A sinistra, invece, un leader c’è. Ma appare sgualcito in maniera vistosa. Matteo Renzi è scomparso durante la campagna per le Comunali, sostenendo che il voto era solo locale: forse anche perché sentiva aria di sconfitta. Potrà dire che l’accordo con le altre sinistre non basta; e che la strada per tornare a Palazzo Chigi, il suo vero obiettivo, passa per altre alleanze. Eppure, si ritrova con un partito non pacificato: nonostante la scissione e la vittoria alle primarie; e con il suo interlocutore Berlusconi risucchiato a destra. Le prime proiezioni parlano di roccaforti come Genova e La Spezia conquistate dal centrodestra, con L’Aquila in bilico. E proiettano un alone cupo su una segreteria forte all’interno dell’apparato ma incapace di calamitare elettori esterni alla sua cerchia stretta: un difetto che i ballottaggi esaltano negativamente.

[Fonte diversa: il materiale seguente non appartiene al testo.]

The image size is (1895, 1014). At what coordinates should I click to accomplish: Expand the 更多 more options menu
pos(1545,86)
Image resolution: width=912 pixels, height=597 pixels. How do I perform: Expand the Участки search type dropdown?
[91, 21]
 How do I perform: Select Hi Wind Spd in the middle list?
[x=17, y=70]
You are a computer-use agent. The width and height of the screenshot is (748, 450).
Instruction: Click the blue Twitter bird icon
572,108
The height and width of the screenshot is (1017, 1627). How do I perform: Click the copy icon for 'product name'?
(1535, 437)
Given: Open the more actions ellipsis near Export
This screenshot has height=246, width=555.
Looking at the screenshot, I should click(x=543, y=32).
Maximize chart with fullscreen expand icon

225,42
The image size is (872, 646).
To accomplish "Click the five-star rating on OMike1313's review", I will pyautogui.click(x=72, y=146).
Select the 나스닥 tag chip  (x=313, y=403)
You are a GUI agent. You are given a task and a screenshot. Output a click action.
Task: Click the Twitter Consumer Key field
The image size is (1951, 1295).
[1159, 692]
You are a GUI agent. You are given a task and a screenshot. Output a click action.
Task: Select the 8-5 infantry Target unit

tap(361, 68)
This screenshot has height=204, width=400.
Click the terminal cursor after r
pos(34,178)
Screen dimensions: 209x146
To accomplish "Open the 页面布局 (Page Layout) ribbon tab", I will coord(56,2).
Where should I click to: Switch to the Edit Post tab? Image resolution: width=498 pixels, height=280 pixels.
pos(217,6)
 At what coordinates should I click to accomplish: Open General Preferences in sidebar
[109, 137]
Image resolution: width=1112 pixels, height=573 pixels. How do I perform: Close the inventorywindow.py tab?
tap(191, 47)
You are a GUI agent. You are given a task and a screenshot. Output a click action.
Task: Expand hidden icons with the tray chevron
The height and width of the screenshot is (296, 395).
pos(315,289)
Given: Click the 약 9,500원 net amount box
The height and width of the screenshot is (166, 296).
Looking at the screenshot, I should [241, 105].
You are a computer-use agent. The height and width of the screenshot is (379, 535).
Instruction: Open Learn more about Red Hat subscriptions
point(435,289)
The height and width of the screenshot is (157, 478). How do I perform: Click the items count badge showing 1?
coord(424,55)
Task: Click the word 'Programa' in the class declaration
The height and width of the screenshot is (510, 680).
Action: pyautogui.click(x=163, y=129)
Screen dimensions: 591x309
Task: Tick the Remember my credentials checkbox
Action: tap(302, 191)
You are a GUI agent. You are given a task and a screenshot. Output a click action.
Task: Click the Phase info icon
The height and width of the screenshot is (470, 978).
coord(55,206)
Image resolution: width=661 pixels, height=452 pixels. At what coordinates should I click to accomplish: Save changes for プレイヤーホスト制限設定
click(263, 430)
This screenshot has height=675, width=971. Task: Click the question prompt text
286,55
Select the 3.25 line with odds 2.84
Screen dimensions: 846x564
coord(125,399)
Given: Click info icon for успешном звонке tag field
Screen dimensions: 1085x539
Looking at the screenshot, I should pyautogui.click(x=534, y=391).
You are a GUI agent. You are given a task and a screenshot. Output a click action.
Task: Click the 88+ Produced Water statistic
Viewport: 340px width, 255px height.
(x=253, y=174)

La domanda è dove andranno i voti perduti. Può darsi che in futuro vengano almeno in parte drenati dal movimento nascente dell’ex sindaco di Milano, Giuliano Pisapia: magari per rilanciare un accordo col Pd. Ma a oggi, la prospettiva appare altamente improbabile. La sinistra non renziana tende a sconfinare in un’ostilità irriducibile verso il segretario dem. E quando chiede di ridiscutere le candidature alla guida del governo in un’ottica di coalizione, avanza una richiesta irricevibile. Renzi si sente blindato dal quasi plebiscito alle primarie, e non vuole concedere nulla agli avversari: pur senza escludere la possibilità di perdere altri pezzi. La prospettiva di un logoramento progressivo è bilanciata dalla volontà di andare alle urne e fare eleggere un «suo» gruppo parlamentare, compatto e pronto a seguirlo. Il problema è fino a quando. A novembre ci sono elezioni regionali in Sicilia che danno i Cinque Stelle in ascesa. E il «no» del presidente del Senato, Piero Grasso, a candidarsi per il Pd, è uno smacco che aggrava le incognite. Il rischio è quello di una guerra nella sinistra tra la nomenklatura renziana, minoranze sempre meno convinte della sua strategia, e la formazione di Pisapia. Ma da ieri è chiaro che le Politiche non saranno un referendum tra Renzi e Grillo. Esiste un serbatoio di voti di un centrodestra finora silente, in attesa di poter far sentire di nuovo la sua voce.